Effects of epinephrine on the electrophysiologic properties of Purkinje fibers surviving myocardial infarction.

The electrophysiologic effects of epinephrine on canine subendocardial Purkinje fibers were examined 24 hours after two-stage ligation of the left anterior descending coronary artery. Transmembrane action potential were monitored simultaneously in noninfarcted (NZ) and infarcted (IZ) zones during epinephrine superfusion at 37 degrees C. Epinephrine (10(-8) M to 10(-5) M) induced dose-dependent increases in maximum rate of phase O depolarization (Vmax), action potential amplitude (APA), and maximum diastolic potential (MDP) in both NZ and IZ. Epinephrine consistently shortened effective refractory period (ERP) in both regions No significant change in action potential duration (APD) was noted at either 50% or 90% repolarization.
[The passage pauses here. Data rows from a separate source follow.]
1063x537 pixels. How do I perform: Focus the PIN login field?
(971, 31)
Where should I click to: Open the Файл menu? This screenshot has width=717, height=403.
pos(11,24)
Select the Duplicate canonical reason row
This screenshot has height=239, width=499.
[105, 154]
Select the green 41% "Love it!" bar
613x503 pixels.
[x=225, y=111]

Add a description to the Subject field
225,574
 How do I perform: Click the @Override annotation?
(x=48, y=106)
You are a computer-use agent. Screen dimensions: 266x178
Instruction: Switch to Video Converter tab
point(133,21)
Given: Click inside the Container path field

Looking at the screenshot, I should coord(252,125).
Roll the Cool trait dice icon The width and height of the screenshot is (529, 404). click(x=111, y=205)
Impulse conduction through the NZ and into the IZ was significantly improved, as indicated by an increased maximum follow-rate in each region at 10(-6) and 10(-5) M epinephrine. The IZ fibers showed a marked hypersensitivity to this agent, in that responses were particularly pronounced in the IZ vs the NZ in terms of both absolute and percentage changes. The effects of epinephrine on Vmax, MDP, APA, and ERP were generally reversed by propranolol, while remaining relatively unaffected by phentolamine, suggesting a beta-adrenergic mechanism. Increased stimulation of ventricular beta-adrenoceptors in the period 16 to 72 hours after myocardial infarction may influence ventricular vulnerability to "late-phase" arrhythmias through nonuniform effects in Purkinje fibers.